Begin Text shown

It is against this backdrop, a moderately large, but struggling internet company makes headlines by taking a giant step … backwards. Its young, female CEO, ostensibly in an effort to increase innovation and productivity by getting “all hands on-deck,” makes a decision to return to an entirely face-to-face culture, eliminating one of the most highly valued contemporary workplace features – flexibility.

The Yahoo! decision had many dubious aspects to it. First, the value proposition of any technology company will prominently include providing users with the ability to access information where and when they need it, making trips to the office far less necessary. That is a major reason why so many organizations have invested heavily in the internet and portable technology devices. Second, there is little research that supports that working from home or remotely costs money or undermines productivity, quite the contrary. Most employers embrace these as productivity enhancers, to cut costs, as well as to increase employee well-being and engagement. Third, when a CEO is trying to reenergize a troubled organization, there are two leadership strategies that hardly ever work: A) making across the boards changes to improve outcomes regardless of whether they make business sense and (B) eliminating highly-valued employee programs when employee commitment is needed most.

Yahoo Sign

Does the idea of eliminating some remote work have any basis for support? Yes. If a goal is to increase collaboration, some face-to-face interaction will help. If there was abuse by some employees utilizing flexibility, those cases need to be addressed (although flexibility abuse is often wildly exaggerated to justify not commencing or discontinuing such programs). If employees require an urgent, in-depth understanding of the critical strategic changes needed to “right the ship”, some increased office presence is useful. Do any of these reasons mean that eliminating telecommuting and remote work for all was a wise decision? Absolutely not. Hence the hugely public and overwhelmingly negative outcry resulting from a corporate decision by a second-tier player in the high-technology sector – a sector generally known for being in the vanguard of progressive workplace practices.

End Text shown
Begin Data entries

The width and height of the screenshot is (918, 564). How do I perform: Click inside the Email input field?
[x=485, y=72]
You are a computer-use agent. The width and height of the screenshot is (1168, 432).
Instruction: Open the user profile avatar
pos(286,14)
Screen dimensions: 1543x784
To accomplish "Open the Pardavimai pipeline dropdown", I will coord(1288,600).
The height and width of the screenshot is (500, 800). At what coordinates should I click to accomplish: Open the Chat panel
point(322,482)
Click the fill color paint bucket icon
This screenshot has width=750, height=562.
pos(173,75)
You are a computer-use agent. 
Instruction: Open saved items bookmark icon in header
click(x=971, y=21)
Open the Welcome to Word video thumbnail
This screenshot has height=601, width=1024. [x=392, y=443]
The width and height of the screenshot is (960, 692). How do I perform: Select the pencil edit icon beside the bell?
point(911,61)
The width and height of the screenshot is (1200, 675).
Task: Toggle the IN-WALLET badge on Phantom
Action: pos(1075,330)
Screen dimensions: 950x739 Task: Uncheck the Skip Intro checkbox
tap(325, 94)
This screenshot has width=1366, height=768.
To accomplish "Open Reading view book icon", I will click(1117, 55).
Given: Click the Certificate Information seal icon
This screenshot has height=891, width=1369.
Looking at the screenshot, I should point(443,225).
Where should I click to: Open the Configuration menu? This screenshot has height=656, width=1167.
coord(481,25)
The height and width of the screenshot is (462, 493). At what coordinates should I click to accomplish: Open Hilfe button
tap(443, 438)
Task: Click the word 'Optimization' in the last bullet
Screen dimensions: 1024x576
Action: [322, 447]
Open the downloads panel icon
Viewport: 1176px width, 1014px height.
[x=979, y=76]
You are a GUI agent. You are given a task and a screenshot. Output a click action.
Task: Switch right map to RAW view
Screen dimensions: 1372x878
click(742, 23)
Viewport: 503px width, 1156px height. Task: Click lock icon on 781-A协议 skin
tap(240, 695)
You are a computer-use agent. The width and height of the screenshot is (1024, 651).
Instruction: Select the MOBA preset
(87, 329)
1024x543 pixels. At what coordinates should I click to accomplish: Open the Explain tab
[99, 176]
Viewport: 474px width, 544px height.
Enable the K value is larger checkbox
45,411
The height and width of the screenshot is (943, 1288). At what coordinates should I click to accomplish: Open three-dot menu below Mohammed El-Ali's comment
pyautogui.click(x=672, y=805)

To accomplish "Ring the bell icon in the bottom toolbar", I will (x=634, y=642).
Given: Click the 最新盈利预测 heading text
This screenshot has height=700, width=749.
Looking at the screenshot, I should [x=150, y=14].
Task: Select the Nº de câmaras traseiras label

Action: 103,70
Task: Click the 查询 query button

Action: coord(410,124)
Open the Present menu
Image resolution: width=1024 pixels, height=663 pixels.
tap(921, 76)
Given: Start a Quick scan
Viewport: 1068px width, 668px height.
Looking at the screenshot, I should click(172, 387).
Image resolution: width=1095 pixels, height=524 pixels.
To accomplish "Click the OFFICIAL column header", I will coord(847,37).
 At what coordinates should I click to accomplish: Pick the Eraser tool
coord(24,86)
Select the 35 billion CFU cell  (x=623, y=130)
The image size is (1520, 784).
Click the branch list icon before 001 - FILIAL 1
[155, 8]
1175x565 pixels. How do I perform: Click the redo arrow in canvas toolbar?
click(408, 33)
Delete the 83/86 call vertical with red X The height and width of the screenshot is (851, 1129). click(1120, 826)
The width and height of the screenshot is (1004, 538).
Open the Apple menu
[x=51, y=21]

End Data entries

Exercise requirements ::
- A) Answer these about the piece on Yahoo's remote-work decision:
(i) What workplace feature does the CEO's decision eliminate, according to the first paragraph?
(ii) Which two leadership strategies does the text say hardly ever work when a CEO tries to reenergize a troubled organization?
(iii) What is the high-technology sector generally known for, according to the final paragraph?
- B) Please pick up the piece on Yahoo's remote-work decision after its final sentence and write the next paragraph.

Task-by-task results ::
- A)
(i) Flexibility.
(ii) Making across-the-board changes to improve outcomes regardless of whether they make business sense, and eliminating highly valued employee programs when employee commitment is needed most.
(iii) Being in the vanguard of progressive workplace practices.

- B)
So what could be the rationale for making such a decision and why such a dramatic and swift reaction from so many? My guess would be as follows: A young, relatively new, female (sorry, but that is part of the story) CEO, who’s entire work history is in one highly successful “show up at the office every day” culture (i.e. Google) is charged with turning around a struggling corporation. Yes, being female is part of the story for two reasons. First, unfortunately, the decisions and actions of a female CEO are more closely scrutinized than their male counterparts. Second, the expectation is that female managers are more supportive of work-life issues than their male counterparts, but this is not supported by research. She is also new to the demands of being a working parent (and personally has unlimited financial resources to support her in this arena.) She may well have assessed that a key to establishing herself as a successful turnaround leader is by issuing a sweeping, one-size-fits-all corporate edict. Following such decisions, few in the organization will be in doubt regarding who’s in charge. If the edict plays well with cautious investors and more conservative managers who are inclined to believe that these “new ways of working don’t work,” all the better. Make a sweeping change and people will sit-up and pay attention, even if most do so for the wrong reasons.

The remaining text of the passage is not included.